* Attention, ce reportage décrit une agression sexuelle en des termes explicites qui pourraient vous choquer. Nous publions cet article, car nous jugeons cela nécessaire afin de montrer la gravité des gestes reprochés et de rendre compte de l’existence de ce phénomène troublant.

Ses oreilles bourdonnent. Jessica* n’a jamais été frappée aussi fort de toute sa vie. Pourtant, sa date avait bien commencé. Paralysée par la peur, elle implore son bourreau. « Pitié, ne me viole pas », souffle-t-elle. « Ce n’est pas un viol. Je ne te viole pas », rétorque l’agresseur. Récit d’une soirée d’horreur.

Ben Maier, chef cuisiner de 34 ans, a été condamné à quatre ans et demi de pénitencier à la fin de juin au palais de justice de Montréal. Il avait été reconnu coupable en octobre dernier d’un chef d’agression sexuelle causant des blessures. Il a fait appel du verdict.
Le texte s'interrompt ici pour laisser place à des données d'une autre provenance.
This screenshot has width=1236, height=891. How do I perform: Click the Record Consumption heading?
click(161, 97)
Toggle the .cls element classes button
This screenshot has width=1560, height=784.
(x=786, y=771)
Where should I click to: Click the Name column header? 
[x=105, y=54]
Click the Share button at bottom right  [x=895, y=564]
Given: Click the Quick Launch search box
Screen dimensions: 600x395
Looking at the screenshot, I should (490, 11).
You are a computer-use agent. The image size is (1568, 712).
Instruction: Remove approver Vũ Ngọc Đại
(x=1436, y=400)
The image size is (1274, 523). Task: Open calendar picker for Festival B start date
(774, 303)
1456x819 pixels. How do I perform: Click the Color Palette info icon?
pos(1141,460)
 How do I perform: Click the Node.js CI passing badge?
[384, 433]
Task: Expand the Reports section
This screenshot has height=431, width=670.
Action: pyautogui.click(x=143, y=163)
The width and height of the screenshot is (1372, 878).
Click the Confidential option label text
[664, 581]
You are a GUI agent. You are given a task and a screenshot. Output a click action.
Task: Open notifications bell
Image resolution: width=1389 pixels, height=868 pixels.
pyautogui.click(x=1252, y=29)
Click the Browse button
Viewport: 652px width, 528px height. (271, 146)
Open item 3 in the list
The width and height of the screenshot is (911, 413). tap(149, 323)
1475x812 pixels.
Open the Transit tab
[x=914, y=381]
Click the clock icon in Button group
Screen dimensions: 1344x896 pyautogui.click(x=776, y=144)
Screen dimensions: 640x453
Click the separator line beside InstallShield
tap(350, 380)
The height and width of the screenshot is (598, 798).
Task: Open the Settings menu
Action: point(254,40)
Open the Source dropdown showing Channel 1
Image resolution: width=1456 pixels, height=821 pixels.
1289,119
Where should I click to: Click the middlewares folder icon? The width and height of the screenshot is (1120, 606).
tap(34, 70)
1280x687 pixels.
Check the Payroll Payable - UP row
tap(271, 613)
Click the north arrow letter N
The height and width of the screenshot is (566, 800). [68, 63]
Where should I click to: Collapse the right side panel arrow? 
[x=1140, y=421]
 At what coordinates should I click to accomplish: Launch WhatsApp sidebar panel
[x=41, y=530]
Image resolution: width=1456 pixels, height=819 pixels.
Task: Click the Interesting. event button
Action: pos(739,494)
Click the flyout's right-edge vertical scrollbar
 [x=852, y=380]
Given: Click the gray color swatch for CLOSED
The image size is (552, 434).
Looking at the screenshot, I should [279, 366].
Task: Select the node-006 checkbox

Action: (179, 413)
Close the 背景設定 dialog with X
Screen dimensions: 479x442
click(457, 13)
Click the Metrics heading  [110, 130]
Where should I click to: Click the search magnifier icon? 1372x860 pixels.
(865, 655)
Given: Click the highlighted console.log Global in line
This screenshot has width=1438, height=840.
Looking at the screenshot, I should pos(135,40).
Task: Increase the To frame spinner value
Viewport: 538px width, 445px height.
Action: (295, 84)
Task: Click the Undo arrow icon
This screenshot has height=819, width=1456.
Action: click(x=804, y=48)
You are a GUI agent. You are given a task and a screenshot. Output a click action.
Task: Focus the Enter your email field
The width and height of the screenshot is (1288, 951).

L’histoire de Jessica met en lumière la popularité croissante sur le web des scènes de gagging (réflexe nauséeux), d’étranglement (choking) et de gifles (slapping) pendant les ébats sexuels. Un dossier de La Presse a d’ailleurs révélé en juin que ces scènes violentes étaient particulièrement poussées par l’algorithme des géants du sexe en ligne comme Pornhub.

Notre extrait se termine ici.